Why are we all haunted by dinosaurs? It can't be just because we keep electing them. Children like dinosaurs because they were vast, terrifying and are mercifully extinct.
Their scale makes them threatening but their fate suggests a final fragility. So their size, more poignant than frightening, becomes a reminder of the vanity of the mighty. The lesson for children can be reassuring - smaller things survive, if they are patient enough, to inherit the Earth.
For adults, the moral may be more frightening. Sheer size led to the dinosaurs' undoing - they got so large that they consumed the entire eco-systems which sustained them. Like a certain mammal may be doing right now?
Not long before he died, Pope John Paul II likened western man to a person who saws off the very tree-branch on which he is sitting. That wasn't just a lament for the repudiation of the wisdom of centuries by shallow modernisers; it was a specific reference to the pointless destruction of nature itself.
Slowly but unavoidably, the environment is becoming a pressing political concern. For the past century, elections have been fought over five-year plans, but voters across the Northern Hemisphere are now beginning to think in terms of ecological time.
The days when George Bush snr could say that trees caused more pollution than oil rigs are gone.
The leaders of Fianna Fáil have wised up. Their recent think-in in Co Mayo - the home of the Rossport controversy - took the environment as its theme.
For the young couples who are the "swing factor" in the coming election, the environment is a real concern, because the toddlers they strap into cars will still be around near the century's end.
Yet many of our centre-right politicians try to portray the Greens as nutty radicals. The truth is, of course, that conservation and conservatism might go hand in hand.

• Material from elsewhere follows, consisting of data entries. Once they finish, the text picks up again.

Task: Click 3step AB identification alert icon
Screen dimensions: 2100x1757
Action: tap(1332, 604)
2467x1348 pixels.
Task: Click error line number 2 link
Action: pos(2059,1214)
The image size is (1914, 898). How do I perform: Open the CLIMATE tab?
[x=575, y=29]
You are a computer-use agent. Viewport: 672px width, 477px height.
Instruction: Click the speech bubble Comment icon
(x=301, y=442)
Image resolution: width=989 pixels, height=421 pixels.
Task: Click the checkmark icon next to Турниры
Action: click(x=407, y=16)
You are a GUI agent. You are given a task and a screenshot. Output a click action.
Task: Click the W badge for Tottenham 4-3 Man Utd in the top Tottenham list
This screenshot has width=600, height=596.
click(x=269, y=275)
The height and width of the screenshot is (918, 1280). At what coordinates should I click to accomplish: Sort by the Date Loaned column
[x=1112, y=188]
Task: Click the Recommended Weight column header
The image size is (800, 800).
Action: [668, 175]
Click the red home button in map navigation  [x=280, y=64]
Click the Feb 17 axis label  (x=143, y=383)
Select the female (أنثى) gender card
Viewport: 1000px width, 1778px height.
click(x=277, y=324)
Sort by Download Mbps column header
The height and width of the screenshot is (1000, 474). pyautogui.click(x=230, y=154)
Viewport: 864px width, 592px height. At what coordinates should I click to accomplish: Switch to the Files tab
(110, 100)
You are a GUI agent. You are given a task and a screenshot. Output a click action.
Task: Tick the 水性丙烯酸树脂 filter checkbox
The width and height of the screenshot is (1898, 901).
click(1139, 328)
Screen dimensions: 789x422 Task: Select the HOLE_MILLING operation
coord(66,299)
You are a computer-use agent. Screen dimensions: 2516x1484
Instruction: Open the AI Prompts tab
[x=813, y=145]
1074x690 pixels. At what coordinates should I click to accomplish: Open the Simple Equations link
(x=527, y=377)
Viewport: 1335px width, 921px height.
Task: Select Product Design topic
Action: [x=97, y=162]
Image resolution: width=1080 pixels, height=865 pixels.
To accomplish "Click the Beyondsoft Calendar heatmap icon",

After all, traditional Christians - like believers in most of the great religions - see the world as given in a sacred trust.
Whether people believe in an afterlife or not, one thing is sure: they do not just inherit the Earth from their parents - they also borrow it from their children.
In the coming century, if present trends continue, more than 5,000 languages will die out, as also will more than half of the animal species.
The constant burning of forests will unleash gases which could irreversibly alter our climates.
Freedom from poverty was once enough for most people, but it has been replaced by a notion of freedom as the unconditional right to consume - consume fish stocks, species, trees.
Before it is too late we need to figure out a comfortable way of living which does not destroy other forms of planetary life. In effect, mankind must reapply for readmission to the eco-system.Religious believers might be expected to sanction the notion that all that lives is holy.
The destruction of an environment which they believe is God-given is down to many of the deadly sins that they, too, would excoriate - the pride that leads humans to assert primacy over nature rather than parity with it; the covetousness of unbridled consumerism; anger at the power and mystery of nature; gluttony for more food than any person could ever need; and sheer laziness about seeking alternative ways of finding happiness.
Ever since the Nazi horror, those who link spiritual values to political campaigns have had a hostile press. This is one reason why the Green parties are not even stronger in Europe. In the US, ecologists are weak because of the old puritan settler distrust of nature as eternal enemy.
Here in Ireland, however, the health threats posed by nuclear waste in the Irish Sea and by chemicals in foods will be key factors in the next election.
John Paul II said that nature had been provoked into rebellion by a humanity which presumed to play God. Nature, in that analysis, was like an unhappy colony, oppressed rather than justly administered.
Most of the blame for this state of things lies not with the world's poor, but with that section of it which is affluent and addicted to over-consumption.
It isn't just a loss of respect for the sacredness of life that has led to this crisis. It's also a decline in man's historical sense - a failure, despite the lessons of Darwin, to think in anything more than the selfish short term.
"In the long run," said a famous economist, "we are all dead." But nature doesn't work like economics. If we steal precious resources from our grandchildren, they may never get them back.